Mountain range in Nevada, United States

The Toiyabe Range is a mountain range in Lander and Nye counties, Nevada, United States. Most of the range is included within the Humboldt-Toiyabe National Forest. The highest point in the range, near its southern end, is Arc Dome (11,788 feet, 3592 m), an area protected as the Arc Dome Wilderness. The highest point in Lander County, Bunker Hill, is also located within the Toiyabe Range. The range starts in northwestern Nye County north of Tonopah, Nevada and runs approximately 120 miles (190 km) north-northeast into southern Lander County, making it the second longest range in the state.

Records provided ▸
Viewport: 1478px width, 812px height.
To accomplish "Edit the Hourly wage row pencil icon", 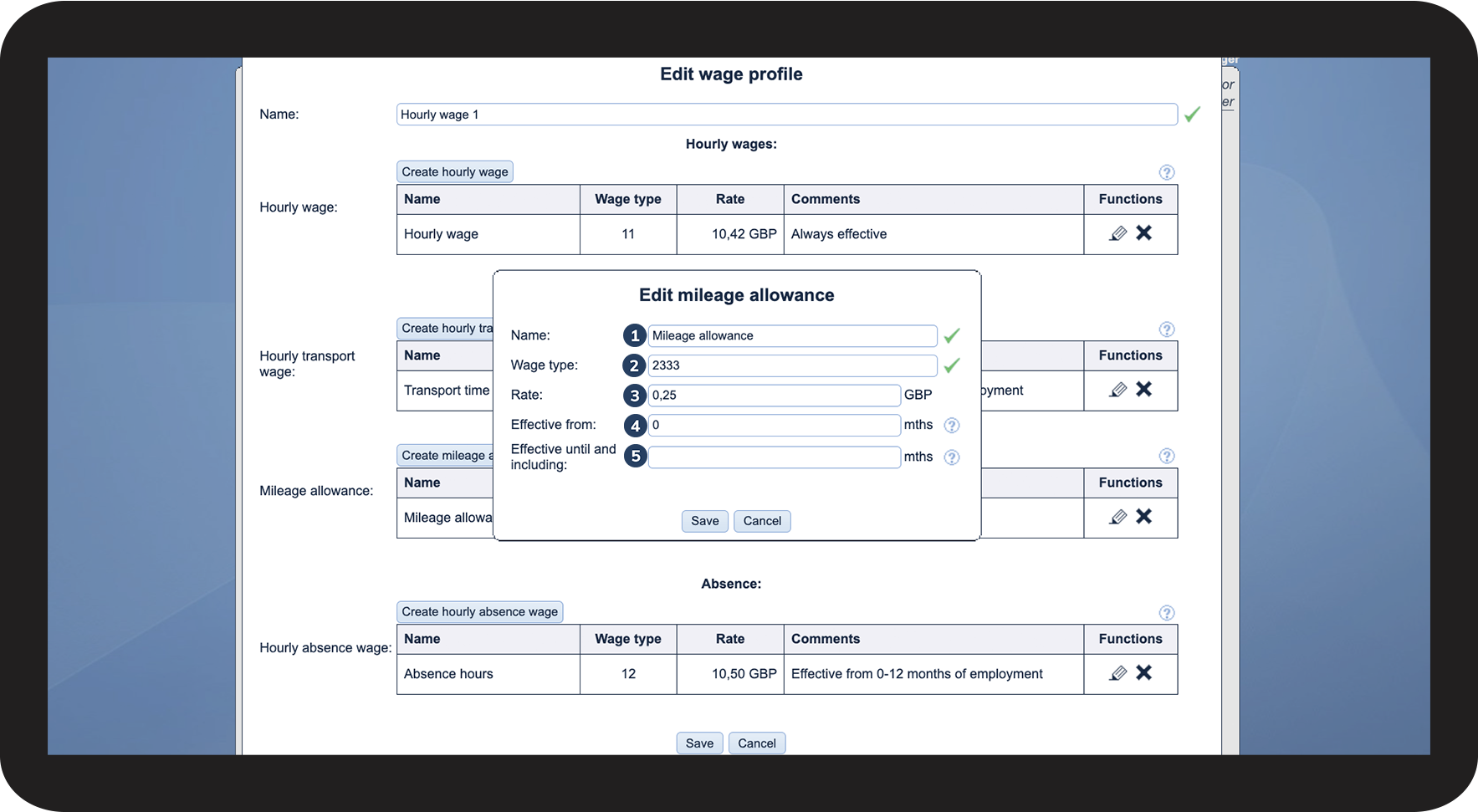I will click(x=1117, y=234).
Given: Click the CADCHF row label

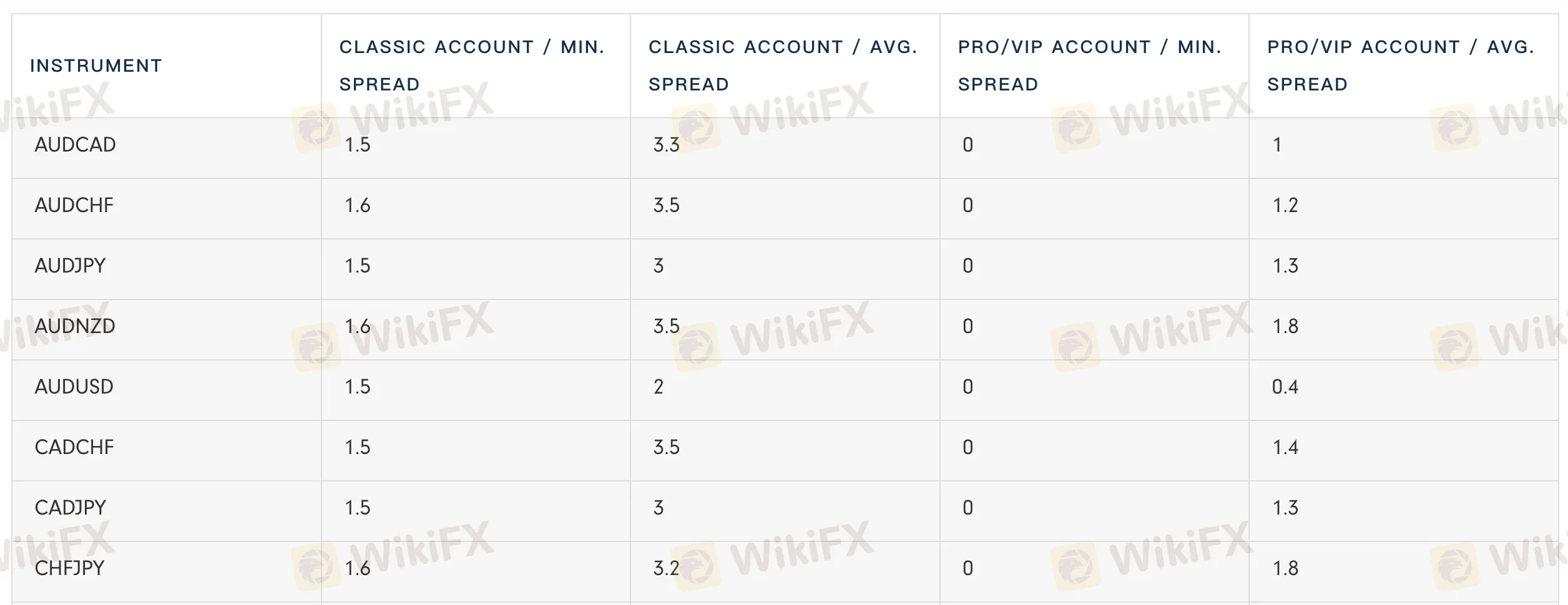Looking at the screenshot, I should point(74,447).
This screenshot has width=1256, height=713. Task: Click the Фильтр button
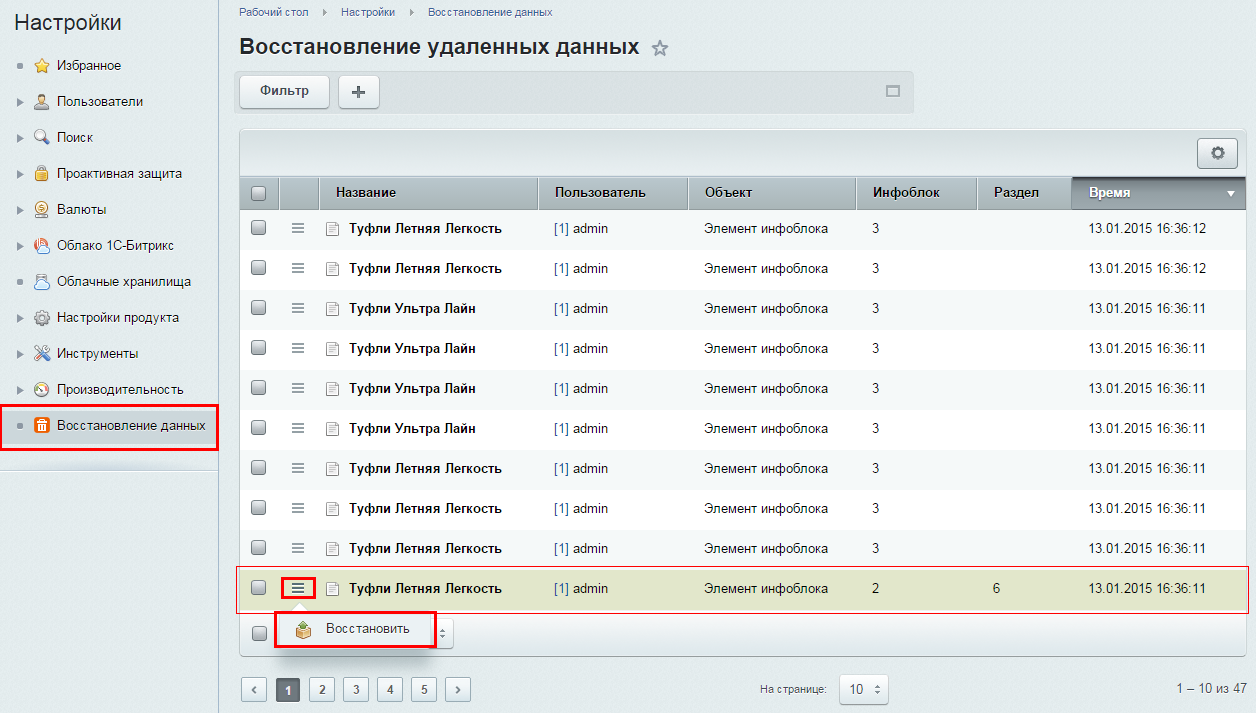click(x=284, y=91)
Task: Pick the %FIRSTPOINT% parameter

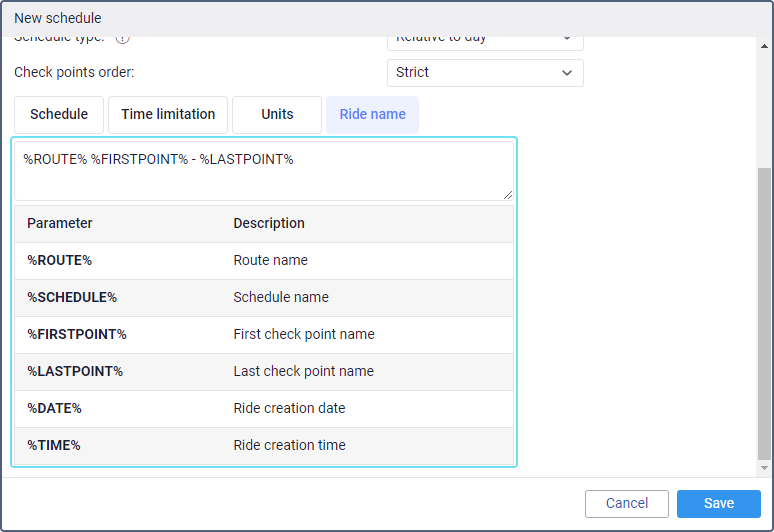Action: 77,335
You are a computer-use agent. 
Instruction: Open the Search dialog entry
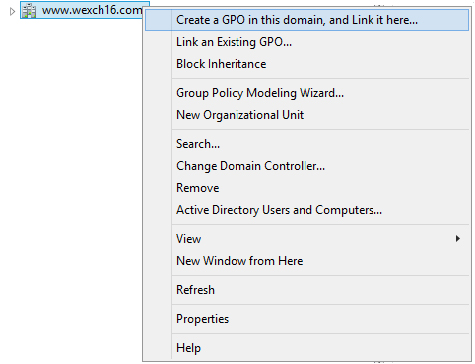click(307, 144)
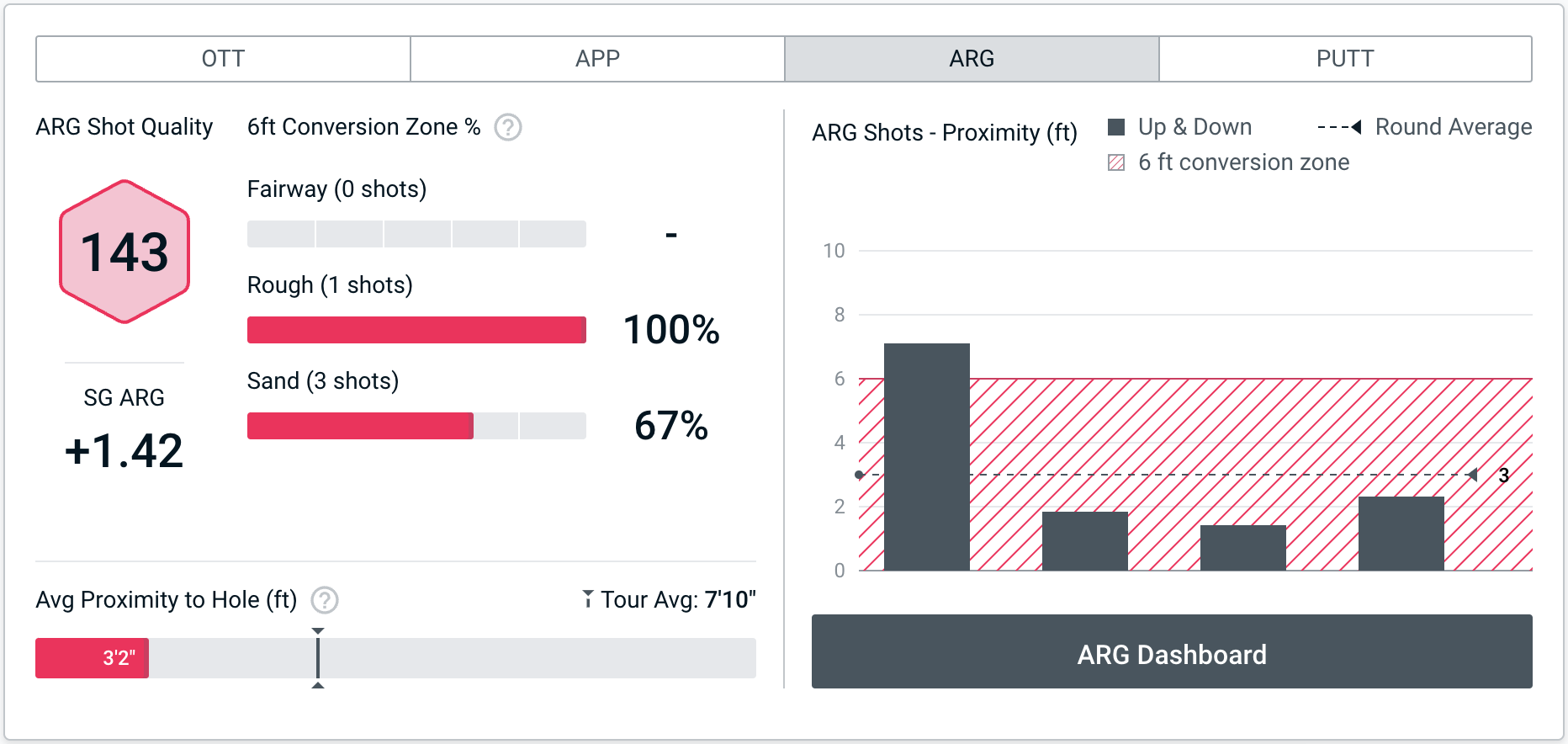The width and height of the screenshot is (1568, 744).
Task: Click the 6 ft conversion zone hatched legend icon
Action: 1116,162

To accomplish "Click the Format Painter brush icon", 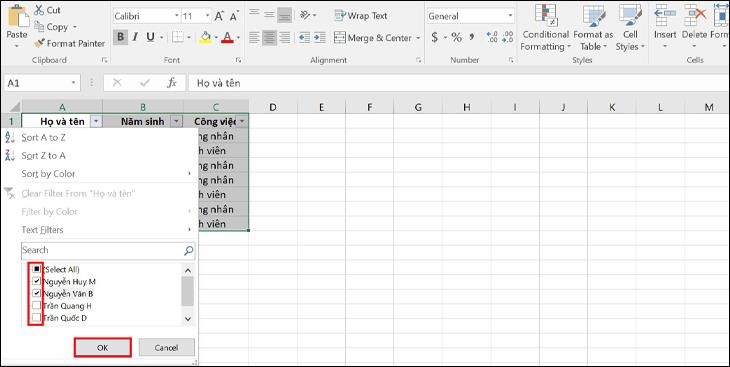I will coord(39,43).
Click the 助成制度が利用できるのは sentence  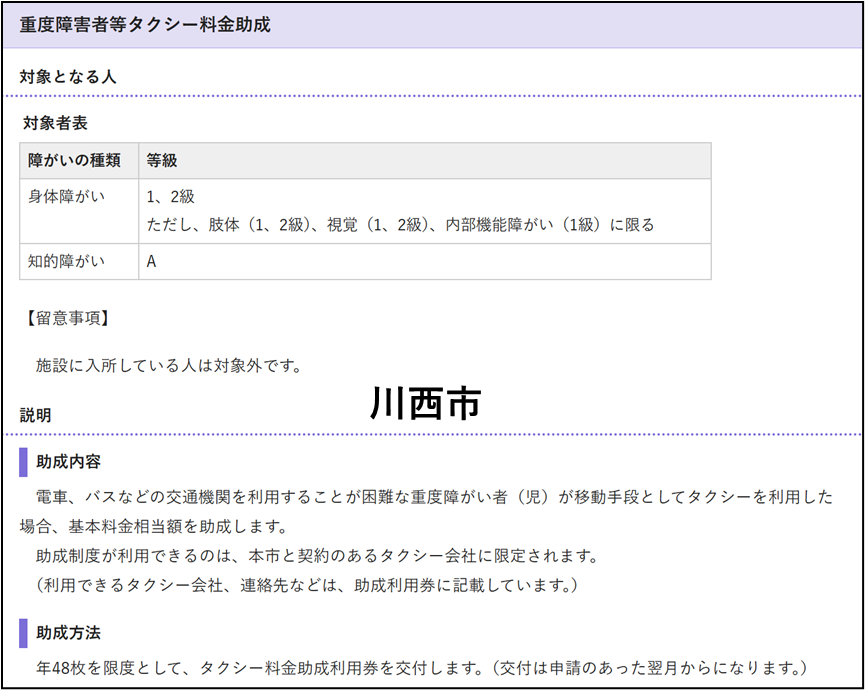[x=316, y=555]
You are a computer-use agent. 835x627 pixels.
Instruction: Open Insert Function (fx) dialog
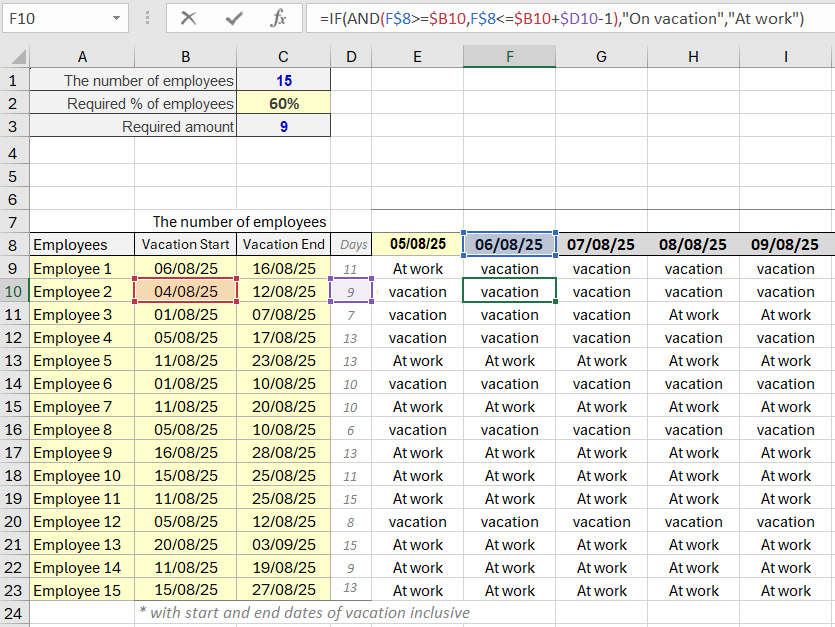(279, 18)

Work task ▸
Can you reproduce, word for word, the part of the Toiyabe Range passage starting with "Mountain range in Nevada, United" and going on through "in the state."?

Written response ▸
Mountain range in Nevada, United States

The Toiyabe Range is a mountain range in Lander and Nye counties, Nevada, United States. Most of the range is included within the Humboldt-Toiyabe National Forest. The highest point in the range, near its southern end, is Arc Dome (11,788 feet, 3592 m), an area protected as the Arc Dome Wilderness. The highest point in Lander County, Bunker Hill, is also located within the Toiyabe Range. The range starts in northwestern Nye County north of Tonopah, Nevada and runs approximately 120 miles (190 km) north-northeast into southern Lander County, making it the second longest range in the state.